Torno in reparto sono le 5.30, comincia a spuntare un pò di luce fuori dalla finestra, la notte è un po’ meno ovattata e dall’alto del 5° piano vedo l’alba dietro il campanile e sullo sfondo, tra le nuvole, un aereo decolla da Linate. Qualche taxi sulla strada e i camion della nettezza urbana. Cominciano a circolare anche i primi lavoratori, quello del primo turno… a proposito, anche il mio cambio prima o poi arriverà, verso le 8 o poco dopo. Poco dopo, speriamo, sono proprio stanco. “Dottore, Federica, ha 2 cc di RG biliare, che faccio?
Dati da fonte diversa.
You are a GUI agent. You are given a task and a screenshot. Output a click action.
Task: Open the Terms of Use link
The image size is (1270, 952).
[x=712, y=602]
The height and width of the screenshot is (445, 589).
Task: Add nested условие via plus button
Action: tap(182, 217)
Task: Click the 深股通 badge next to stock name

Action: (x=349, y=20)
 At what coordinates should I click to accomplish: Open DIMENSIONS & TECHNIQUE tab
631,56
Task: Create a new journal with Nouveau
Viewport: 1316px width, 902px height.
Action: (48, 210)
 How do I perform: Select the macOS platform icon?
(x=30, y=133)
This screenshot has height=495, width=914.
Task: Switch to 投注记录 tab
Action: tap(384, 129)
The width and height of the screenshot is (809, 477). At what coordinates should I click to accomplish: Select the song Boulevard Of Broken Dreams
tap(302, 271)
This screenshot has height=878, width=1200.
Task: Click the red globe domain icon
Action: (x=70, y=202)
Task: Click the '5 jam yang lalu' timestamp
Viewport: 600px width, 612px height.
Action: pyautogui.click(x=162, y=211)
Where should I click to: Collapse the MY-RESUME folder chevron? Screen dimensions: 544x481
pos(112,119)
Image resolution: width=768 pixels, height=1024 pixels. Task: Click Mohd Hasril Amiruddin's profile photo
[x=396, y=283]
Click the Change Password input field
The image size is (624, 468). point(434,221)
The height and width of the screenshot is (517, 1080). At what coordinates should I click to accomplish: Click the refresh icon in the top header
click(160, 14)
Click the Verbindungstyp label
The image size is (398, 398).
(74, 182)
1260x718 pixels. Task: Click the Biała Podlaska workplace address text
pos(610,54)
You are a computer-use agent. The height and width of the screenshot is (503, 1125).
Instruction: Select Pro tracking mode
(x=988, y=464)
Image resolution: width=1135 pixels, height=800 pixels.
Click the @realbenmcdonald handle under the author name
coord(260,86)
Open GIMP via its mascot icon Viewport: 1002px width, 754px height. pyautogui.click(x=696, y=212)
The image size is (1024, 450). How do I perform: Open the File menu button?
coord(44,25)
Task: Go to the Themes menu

Ha anche un panciotto con tutte le anse disegnate”. “OK sospenda il pasto e poi vediamo cosa fare tra tre ore”. “Dottore, Mario, ha avuto due apnee mentre lei era giù per la ventosa, ho messo due litri di ossigeno, se no non saturava più di 90%”. Ma non hanno ancora capito che non serve a niente l’ossigeno per le apnee? “Va bene, lo lasci in ossigeno, però lo concentri e non lasci il bocchettone, altrimenti ce lo troviamo al 100% di saturazione e gli viene la ROP”. “E sì e noi invece a forza di farlo desaturare, lo facciamo diventare scemo. O sta qui lei dottore a controllarlo che non desaturi, mentre noi ci preoccupiamo degli altri 20 o gli lascio il bocchettone, fisso”. Mah, c’hanno anche ragione loro. Arriva il papà della 24ma: è agitato, la moglie lo ha chiamato di corsa da casa, è il primo figlio, tanto atteso, ha le lacrime agli occhi; entrando in TIN, si sbaglia e si ferma prima davanti alla culla di un altro in ventilazione meccanica: sono tutti uguali, eppure così diversi tra di loro. “Come stà? Tutto bene? Ha tutto?” Ma come posso, spiegargli tutto stanotte? Lo invito a toccare il figlio con le mani, ma lui ha paura e dopo 5 minuti, e dopo la firma dei 350 consensi richiesti sulla cartella clinica (“La cartella è tutta a posto?” Il solito direttore),scende dalla moglie, a rassicurala. Di che, non si sa, siamo solo all’inizio, di un’avventura che durerà almeno 3-5 mesi. Se vivrà poi…
Ore 6.30, provo ad andare in camera e mi sbatto sulla sdraio; il direttore mi aveva detto che lui quando faceva le notti, lavorava al computer in TIN e tra una visita e l’altra scriveva gli articoli. Mah! Ma si rende conto di notte il casino che c’è qua? Ventose, flebo, cesarei. “Dottore la 24 settimane, desatura, e l’allarme del VG suona, Vt basso. O controlla il respiratore o si mette lei qui davanti a struccar il buttun”. “E’ sceso un po’ il tubo, ecco perché desatura: fissatelo meglio con il cerotto, di 0.5 cm più in su; era anche girata la testa, ora passa meglio e satura meglio”. Sono le 7.30, vado stancamente a darmi una sciacquata alla faccia: sembra che mi abbiano dato due cazzotti in faccia, ho due occhi con delle borse sotto che. Faccio pipì, me ne ero dimenticato e la vescica cominciava a dare i segni di irrequietezza. Sono le 8.07 arriva Luigi, a darmi il cambio “Ciao, come andata?” “Non ho chiuso occhio, neanche un minuto”. Suona il cicalino. “Dallo a me, dai”. Non vedevo l’ora. E’ finita, ma domani per 12 ore si ricomincia. Sono stanco, ma… E’ la vita.